Behind Sheila Cavanagh’s research was a motivation to examine the human rights issues that surround public bathroom use, and the trouble trans and gender variant people experience when trying to access toilets that correspond to their gender identity. Cavanagh suggests that this issue is not taken seriously enough in academia and was compelled by her desire to understand how bathrooms condition and create the ideas we have about gender. In her many interviews Cavanagh witnessed the grimy truth behind bathroom stall doors: that gendered spaces, such as washrooms, act as license for people to “interrogate the gender identities of others.”
“Gendered toilets seem to be most rigorously enforced in Canada and the United States,” Cavanagh says. “There are mixed gender toilets throughout Europe, particularly in France.” She adds that, once upon a time, “excretion was a semi-public and gender inclusive event.” The contentious issues around gendered bathrooms, at least in Canada and the States, take on a vain of protecting women against violence in these spaces. “Many people believe bathrooms are gendered to protect women against male violence. Ironically, gendered toilets invite and do not guard against violence,” Cavanagh says. “Studies on violence repeatedly show that segregated, enclosed, dark spaces are dangerous while open-concept, inclusive, well-lit spaces are safer. Fewer instances of violence happen in gender inclusive bathrooms than in gender segregated toilets. The gender sign on a bathroom door will not stop a sexual perpetrator.”
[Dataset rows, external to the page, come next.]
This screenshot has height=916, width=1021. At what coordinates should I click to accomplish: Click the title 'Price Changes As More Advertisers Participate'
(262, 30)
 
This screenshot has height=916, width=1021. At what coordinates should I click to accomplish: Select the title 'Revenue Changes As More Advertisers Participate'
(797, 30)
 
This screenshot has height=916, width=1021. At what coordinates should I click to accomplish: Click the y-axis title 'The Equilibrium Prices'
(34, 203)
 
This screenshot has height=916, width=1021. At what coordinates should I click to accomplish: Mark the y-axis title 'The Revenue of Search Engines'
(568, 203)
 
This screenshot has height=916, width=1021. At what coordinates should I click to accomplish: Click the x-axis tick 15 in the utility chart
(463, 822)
The rhetoric of protecting women seems to be called into question every time a trans individual is attacked in a gendered washroom. We see illicit and strict policing of gender and gender identity enacted upon the bodies of trans folks whenever they enter these spaces. From the violent attacks witnessed at a York University washroom not just three years ago to the scenes of harassment in Boys Don’t Cry, gender and body policing is all around us, and public gendered bathrooms are a space in which this policing feels adequately entitled to exist.
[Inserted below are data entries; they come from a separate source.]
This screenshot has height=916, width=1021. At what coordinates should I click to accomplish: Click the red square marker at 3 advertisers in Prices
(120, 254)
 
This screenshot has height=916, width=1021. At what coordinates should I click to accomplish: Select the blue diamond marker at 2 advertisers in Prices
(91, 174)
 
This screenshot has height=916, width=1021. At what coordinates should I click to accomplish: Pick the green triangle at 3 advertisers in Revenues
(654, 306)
Queer Bathroom Stories allows us to go into these places and explore the stories that made Cavanagh laugh and cry and then laugh some more. As a proud partner of WorldPride events, Queer Bathroom Stories aims to participate and influence the conversation around bathroom controversy that seems to be predominant in Canada and the United States.
After a successful run at the Toronto Fringe Festival, complete with encore performances and requests to travel all over Ontario, it is evident that the play has struck a nerve.